====== Extract provided ======
3.5. Mutation of BmSfp62 Does Not Affect Adult Competitiveness and Is Stably Inherited

We used the percentage of successful mating as a response index to evaluate the adult competitiveness of the mutant females and males. There was no significant difference in competitiveness of WT and ΔBmSfp62 females (51.52% and 48.48%, respectively; n = 30/group) nor was there any significant difference in competitiveness of WT and ΔBmSfp62 males (51.09% and 48.91%, respectively; n = 30/group) (Figure 6A, B). Heritability stability was analyzed by hybridization of the Nos-Cas9 and U6-sgRNAs lines. In successive generations, ΔBmSfp62 male sterility was observed (Figure 6C). Thus, the BmSfp62 mutation did not affect competitiveness, and the resulting male sterility was stably inherited.

4. Discussion

Seminal fluid proteins are essential for male reproduction. There are many SFPs, and their characteristics and functions vary [54]. Here, we conducted a functional analysis of Sfp62 using the silkworm as a model. At the protein level, Sfp62 is highly conserved across lepidopteran species. BmSfp62 is highly expressed in male gonads; it was detected in other tissues but at low levels. We evaluated the physiological function of BmSfp62 gene in male reproduction by CRISPR/Cas9 technology. The technology enables accurate and efficient targeting of candidate genes [55,56]. The BmSfp62 mutation caused male sterility but did not decrease female fertility. Growth and reproductive behaviors of mutants were normal, but the sperm motility of the male BmSfp62 mutant was dramatically decreased compared to wild-type sperm, resulting in fertilization failure. Females mated with BmSfp62 mutant males laid normal numbers of eggs but did not hatch.

Mutation of BmSfp62 led to loss of BmSfp62 and alters expression of other genes that encode seminal fluid proteins including BmAtta, BmAmy, BmMlc, BmTry, BmPtp, and BmRca. In D. melanogaster, Atta, an immune defense gene, is highly expressed in virgin adults and regulates sperm competitiveness [57]. In D. melanogaster, Amy is expressed in the spermatid and mature sperm; the protein it encodes binds cAMP-dependent kinase to regulate spermatogenesis and sperm capacitation in human and mouse [58]. The Mlc gene encodes a motor protein that is required for sperm storage and release in D. melanogaster [59,60]. The hydrolase encoded by Try regulates the hydrolyzation of sex peptides that influence sperm motility and reproduction [61]. Ptp is expressed in lepidopteran testis, and its homolog in D. melanogaster is critical for efficient ATP synthesis necessary for sperm motility [62]. The SFP encoded by Rca regulates sperm quality and male fertility by influencing Ca⁺ levels in seminal fluid in Rattus norvegicus [63]. The abnormal expression of SPFs resulting from BmSfp62 deficiency may contribute to the observed male sterility. Sperm motility and the levels of SFPs in the female’s bursa copulatrix after mating influence the efficiency of sperm–egg fusion [64,65]. Loss of BmSfp62 gene function led to a decrease in sperm motility, which likely also impaired fertility.
====== Extracted records ======
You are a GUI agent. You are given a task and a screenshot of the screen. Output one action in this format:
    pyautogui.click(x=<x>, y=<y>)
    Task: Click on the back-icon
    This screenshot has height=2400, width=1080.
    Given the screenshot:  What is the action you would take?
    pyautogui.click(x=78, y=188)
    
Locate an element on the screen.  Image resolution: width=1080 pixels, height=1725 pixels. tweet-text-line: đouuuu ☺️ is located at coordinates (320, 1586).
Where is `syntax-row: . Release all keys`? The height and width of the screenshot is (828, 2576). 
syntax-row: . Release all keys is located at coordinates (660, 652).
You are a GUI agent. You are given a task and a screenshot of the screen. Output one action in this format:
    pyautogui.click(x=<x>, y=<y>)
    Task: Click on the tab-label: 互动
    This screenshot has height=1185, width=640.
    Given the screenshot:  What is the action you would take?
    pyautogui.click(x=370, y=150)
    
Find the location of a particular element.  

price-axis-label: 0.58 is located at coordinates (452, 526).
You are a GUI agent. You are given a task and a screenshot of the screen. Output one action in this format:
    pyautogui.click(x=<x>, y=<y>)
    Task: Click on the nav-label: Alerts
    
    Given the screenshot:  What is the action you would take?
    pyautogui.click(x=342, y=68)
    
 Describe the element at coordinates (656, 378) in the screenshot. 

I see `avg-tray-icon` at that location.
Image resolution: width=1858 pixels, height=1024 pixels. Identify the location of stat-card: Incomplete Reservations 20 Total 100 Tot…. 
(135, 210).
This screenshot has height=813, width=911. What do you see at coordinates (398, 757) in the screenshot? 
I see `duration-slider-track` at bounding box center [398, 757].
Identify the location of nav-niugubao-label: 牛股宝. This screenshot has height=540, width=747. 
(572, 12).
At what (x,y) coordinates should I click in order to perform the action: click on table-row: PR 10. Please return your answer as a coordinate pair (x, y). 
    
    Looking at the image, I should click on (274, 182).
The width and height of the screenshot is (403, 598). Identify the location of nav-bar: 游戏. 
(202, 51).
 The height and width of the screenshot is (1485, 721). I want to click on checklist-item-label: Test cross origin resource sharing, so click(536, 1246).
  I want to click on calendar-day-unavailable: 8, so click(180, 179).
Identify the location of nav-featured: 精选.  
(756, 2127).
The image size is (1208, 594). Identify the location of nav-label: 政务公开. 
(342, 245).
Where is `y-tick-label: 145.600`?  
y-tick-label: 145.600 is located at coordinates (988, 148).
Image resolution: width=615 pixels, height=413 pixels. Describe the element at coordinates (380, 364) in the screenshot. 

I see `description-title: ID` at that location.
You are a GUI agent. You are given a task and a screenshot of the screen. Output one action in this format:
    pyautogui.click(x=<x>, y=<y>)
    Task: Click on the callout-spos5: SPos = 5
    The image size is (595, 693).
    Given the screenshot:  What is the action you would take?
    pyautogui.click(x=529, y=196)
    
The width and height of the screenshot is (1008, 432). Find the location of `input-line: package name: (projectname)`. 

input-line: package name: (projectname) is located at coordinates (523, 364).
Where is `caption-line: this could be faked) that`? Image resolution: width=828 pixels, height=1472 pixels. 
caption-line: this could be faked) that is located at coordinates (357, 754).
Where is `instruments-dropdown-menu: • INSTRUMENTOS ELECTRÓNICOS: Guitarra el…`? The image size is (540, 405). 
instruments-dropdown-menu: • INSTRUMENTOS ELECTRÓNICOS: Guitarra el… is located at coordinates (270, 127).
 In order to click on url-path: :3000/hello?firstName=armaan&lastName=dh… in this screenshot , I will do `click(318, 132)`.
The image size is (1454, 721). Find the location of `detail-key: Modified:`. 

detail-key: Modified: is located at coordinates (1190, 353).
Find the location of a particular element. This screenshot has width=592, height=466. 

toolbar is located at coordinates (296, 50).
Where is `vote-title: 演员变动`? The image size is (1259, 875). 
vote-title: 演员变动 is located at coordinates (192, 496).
======
**Exercise instructions**.
1. Echo the part of the silkworm seminal fluid protein text that runs from "We used the" up to and including "was stably inherited.".
2. Answer these questions on the silkworm seminal fluid protein text:
(a) How many individuals were in each group in the competitiveness tests?
(b) Which organism served as the model for the functional analysis of Sfp62?
(c) What does the Mlc gene encode?

**Responses by item number**.
1.
We used the percentage of successful mating as a response index to evaluate the adult competitiveness of the mutant females and males. There was no significant difference in competitiveness of WT and ΔBmSfp62 females (51.52% and 48.48%, respectively; n = 30/group) nor was there any significant difference in competitiveness of WT and ΔBmSfp62 males (51.09% and 48.91%, respectively; n = 30/group) (Figure 6A, B). Heritability stability was analyzed by hybridization of the Nos-Cas9 and U6-sgRNAs lines. In successive generations, ΔBmSfp62 male sterility was observed (Figure 6C). Thus, the BmSfp62 mutation did not affect competitiveness, and the resulting male sterility was stably inherited.

2.
(a) 30 per group.
(b) The silkworm.
(c) A motor protein required for sperm storage and release in D. melanogaster.